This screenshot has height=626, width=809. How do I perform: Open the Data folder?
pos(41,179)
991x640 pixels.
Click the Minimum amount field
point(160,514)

════════════════════

Would you retype all of the lines shown above, exactly as given?

Solution for this task —
This screenshot has height=626, width=809. How do I perform: Open the Data folder?
pos(41,179)
991x640 pixels.
Click the Minimum amount field
point(160,514)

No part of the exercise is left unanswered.